Top down modulation of pain: via descending pathway

A

-Strong incoming nociceptive information will automatically (subconsciously) activate the descending pathway (e.g. via enkephalin release as per Sun et al., 2017)

-Some people seem to be good at activating descending pathways consciously

-Which has lead to the thinking that we could do surgery without anesthesia if we controlled this process (hypnosis). Kind of sketch though.

55
Q

Functions of pain

A

-A warning signal that tissue damage has occurred or is about to occur

-Very difficult to ignore that signal

Initiates an immediate behavioural response:
- in you: hyperalgesia
- in you: allodynia
- in others: physical help, attention, empathy

56
Q

Why do we all perceive pain differently (different pain thresholds)?

A

Partly due to physiology, e.g.
- degree of free nerve ending innervation
- numbers and types of TRP channels, NaV1 (sodium) channels, etc.
- skin properties (thick/ thin)

Partly due to Psychology, e.g.
- selected attention
- conforming to social norms / social referencing
- emotional state
- personality traits

57
Q

What is a standard experiment used to measure pain?

A

-Use Von Frey Filaments which are a way to provide standardized mechanical compression that is not painful (ethics wouldn’t allow for an experiment where individual’s are in great degrees of pain so instead use a method for cutaneous detection)

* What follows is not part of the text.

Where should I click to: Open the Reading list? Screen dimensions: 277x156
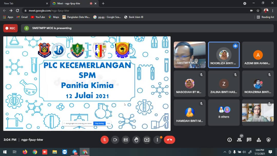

-When the filament flexes (will happen at different pressures for each filament) ask can you feel that?- if no move to next filament until the participant can

-Similar to Fechner’s method of limits from week 1

-Interestingly gender of the experimenter administering this test has an effect

58
Q

What is phenomenology?

A

-Study of conscious experience. We need to have descriptions of what people are experiencing (qualia)

-Subjective experience is hard to gain through scientific data. This is why self-report measures can be good to quantify pain and the variation in perception between individuals

59
Q

How can you ethically source participants for an experiment looking at pain?

A

Recruit those already in chronic pain

60
Q

What is the McGill pain questionnaire?

A

-Developed by Ron Melzack

-Can be used to monitor pain over time and to determine the effectiveness of any intervention

-3 sections:
(1) What does your pain feel like?
(2) How does you pain change with time?
(3) How strong is your pain?

61
Q

Prevalence of Pain

A

-The world is in pain – 80% of people will experience chronic pain at some point

-Pain is the #1 cause of disability, time off work

-Pain is the #1 money maker for the pharmaceutical industry

-But inactivity & painkillers have their drawbacks, how do you deal with pain?

62
Q

Catastrophizing Chronic Pain

A

-Intensification of the emotional & cognitive components of pain perception (overwhelmed, judging tasks unachievable)

-A very typical response in many (more often when stressed, depressed)

-May elicit social support (reward - positive feedback, conditioning) but counterproductive….increases distress and fosters disability (again through conditioning & reward mechanisms)

63
Q

Pain when there is no clear cause?

A

-This means there is no bottom up factor

-For example 30-40% of chronic back pain is discogenic but typically outlasts disc pathology (and in many cases disc pathology is present when pain is not- very poor correlation)

-Cause of pain could be sensitization of pain pathways in spinal cord – role for inflammatory molecules?